2024 Election Guide for Berkeley and Alameda County

From the March 5 primary to the November general election, here are many of the key races you'll find on the ballot in 2024.

2024 Election Guide for Berkeley and Alameda County
It's time to start getting informed about 2024 elections in Berkeley and Alameda County. Element5 Digital

The Scanner has been getting a lot of questions about local elections in Berkeley and Alameda County and how we'll cover them in 2024.

We hope to send questions to many of the local candidates focused specifically on public safety.

In the meantime, we wanted to provide a basic overview of many of the key races you'll find on the ballot this year.

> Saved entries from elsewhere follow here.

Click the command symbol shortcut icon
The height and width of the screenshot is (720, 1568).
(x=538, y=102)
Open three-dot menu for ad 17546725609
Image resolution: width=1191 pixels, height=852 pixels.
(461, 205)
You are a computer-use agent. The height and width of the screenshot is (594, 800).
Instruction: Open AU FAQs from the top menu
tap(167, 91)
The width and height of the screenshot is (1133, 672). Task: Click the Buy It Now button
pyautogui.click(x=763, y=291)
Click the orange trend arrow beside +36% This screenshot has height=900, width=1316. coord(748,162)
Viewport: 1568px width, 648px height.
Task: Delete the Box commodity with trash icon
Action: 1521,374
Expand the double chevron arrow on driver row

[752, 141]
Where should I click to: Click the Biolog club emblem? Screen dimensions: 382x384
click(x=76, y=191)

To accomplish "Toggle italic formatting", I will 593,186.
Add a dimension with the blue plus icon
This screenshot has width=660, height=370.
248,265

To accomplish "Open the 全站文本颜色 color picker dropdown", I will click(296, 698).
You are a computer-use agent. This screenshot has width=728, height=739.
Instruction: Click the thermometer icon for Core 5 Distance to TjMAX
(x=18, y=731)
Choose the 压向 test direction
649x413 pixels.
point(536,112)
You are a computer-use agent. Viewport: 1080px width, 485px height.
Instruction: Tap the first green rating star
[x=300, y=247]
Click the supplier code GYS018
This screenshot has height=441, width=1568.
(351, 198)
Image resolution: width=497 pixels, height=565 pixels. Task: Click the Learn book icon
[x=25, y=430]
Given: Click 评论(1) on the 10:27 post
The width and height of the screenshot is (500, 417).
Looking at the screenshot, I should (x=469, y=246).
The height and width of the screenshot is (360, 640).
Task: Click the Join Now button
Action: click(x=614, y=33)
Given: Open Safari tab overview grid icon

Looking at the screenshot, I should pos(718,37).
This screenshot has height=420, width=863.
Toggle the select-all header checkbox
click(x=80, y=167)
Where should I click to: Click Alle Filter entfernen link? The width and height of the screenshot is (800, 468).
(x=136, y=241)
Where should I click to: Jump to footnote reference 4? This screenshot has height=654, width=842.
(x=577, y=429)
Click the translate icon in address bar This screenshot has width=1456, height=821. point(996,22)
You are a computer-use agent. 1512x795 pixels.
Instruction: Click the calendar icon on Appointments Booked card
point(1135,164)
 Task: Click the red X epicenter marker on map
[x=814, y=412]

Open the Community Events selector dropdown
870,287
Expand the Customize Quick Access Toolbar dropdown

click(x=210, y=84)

Other races and measures will also be on the ballot, but these seem to be the ones coming up most often in our feeds.

TBS won't be endorsing anyone, but we do want to make sure you can learn about who's running for office and what the process is.

What you'll find below:

March 5 primary is coming up fast

Ballots for the March 5 primary are expected to drop next week. Everyone in Alameda County will be receiving a mail-in ballot.

Fortunately, the League of Women Voters has several virtual candidate forums coming up just in time.

These aren't usually the most scintillating events, but you can at least get a sense of the people behind the names on the ballot.

They are usually also recorded and made available online if you can't watch live.

We've linked candidate websites below for the ones we could find. These races are all part of the March 5 primary.

The top two candidates from each race will advance to the general election in November.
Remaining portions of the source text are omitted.